REQUEST: Reproduce the data below, changing every "computer-use agent" to "desktop assistant" and leaving the rest untouched.

RECORDS PROVIDED:
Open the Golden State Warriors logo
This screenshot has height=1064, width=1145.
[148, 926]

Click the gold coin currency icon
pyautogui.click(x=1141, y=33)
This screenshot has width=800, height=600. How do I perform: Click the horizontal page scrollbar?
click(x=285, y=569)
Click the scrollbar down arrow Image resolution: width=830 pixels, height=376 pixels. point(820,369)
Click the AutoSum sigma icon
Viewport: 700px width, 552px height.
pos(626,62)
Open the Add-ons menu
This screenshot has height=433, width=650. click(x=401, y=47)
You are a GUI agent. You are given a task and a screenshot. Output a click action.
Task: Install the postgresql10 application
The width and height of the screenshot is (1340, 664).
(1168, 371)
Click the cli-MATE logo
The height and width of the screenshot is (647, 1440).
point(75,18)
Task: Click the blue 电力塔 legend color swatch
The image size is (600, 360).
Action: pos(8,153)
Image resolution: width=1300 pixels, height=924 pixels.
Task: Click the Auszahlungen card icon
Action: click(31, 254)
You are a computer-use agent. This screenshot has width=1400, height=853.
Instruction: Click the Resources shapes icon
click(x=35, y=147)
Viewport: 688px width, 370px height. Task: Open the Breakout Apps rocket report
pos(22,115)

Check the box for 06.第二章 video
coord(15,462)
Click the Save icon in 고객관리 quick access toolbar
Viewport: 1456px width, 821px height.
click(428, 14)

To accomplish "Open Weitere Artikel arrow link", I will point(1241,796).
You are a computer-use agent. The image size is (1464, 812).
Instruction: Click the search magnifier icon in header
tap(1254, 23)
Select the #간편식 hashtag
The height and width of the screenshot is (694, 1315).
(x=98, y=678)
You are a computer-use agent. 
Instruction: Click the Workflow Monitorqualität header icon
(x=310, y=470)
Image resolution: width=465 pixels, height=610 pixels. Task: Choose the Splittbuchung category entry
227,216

REPLY:
Open the Golden State Warriors logo
This screenshot has height=1064, width=1145.
[148, 926]

Click the gold coin currency icon
pyautogui.click(x=1141, y=33)
This screenshot has width=800, height=600. How do I perform: Click the horizontal page scrollbar?
click(x=285, y=569)
Click the scrollbar down arrow Image resolution: width=830 pixels, height=376 pixels. point(820,369)
Click the AutoSum sigma icon
Viewport: 700px width, 552px height.
pos(626,62)
Open the Add-ons menu
This screenshot has height=433, width=650. click(x=401, y=47)
You are a GUI agent. You are given a task and a screenshot. Output a click action.
Task: Install the postgresql10 application
The width and height of the screenshot is (1340, 664).
(1168, 371)
Click the cli-MATE logo
The height and width of the screenshot is (647, 1440).
point(75,18)
Task: Click the blue 电力塔 legend color swatch
The image size is (600, 360).
Action: pos(8,153)
Image resolution: width=1300 pixels, height=924 pixels.
Task: Click the Auszahlungen card icon
Action: click(31, 254)
You are a desktop assistant. This screenshot has width=1400, height=853.
Instruction: Click the Resources shapes icon
click(x=35, y=147)
Viewport: 688px width, 370px height. Task: Open the Breakout Apps rocket report
pos(22,115)

Check the box for 06.第二章 video
coord(15,462)
Click the Save icon in 고객관리 quick access toolbar
Viewport: 1456px width, 821px height.
click(428, 14)

To accomplish "Open Weitere Artikel arrow link", I will point(1241,796).
You are a desktop assistant. The image size is (1464, 812).
Instruction: Click the search magnifier icon in header
tap(1254, 23)
Select the #간편식 hashtag
The height and width of the screenshot is (694, 1315).
(x=98, y=678)
You are a desktop assistant. 
Instruction: Click the Workflow Monitorqualität header icon
(x=310, y=470)
Image resolution: width=465 pixels, height=610 pixels. Task: Choose the Splittbuchung category entry
227,216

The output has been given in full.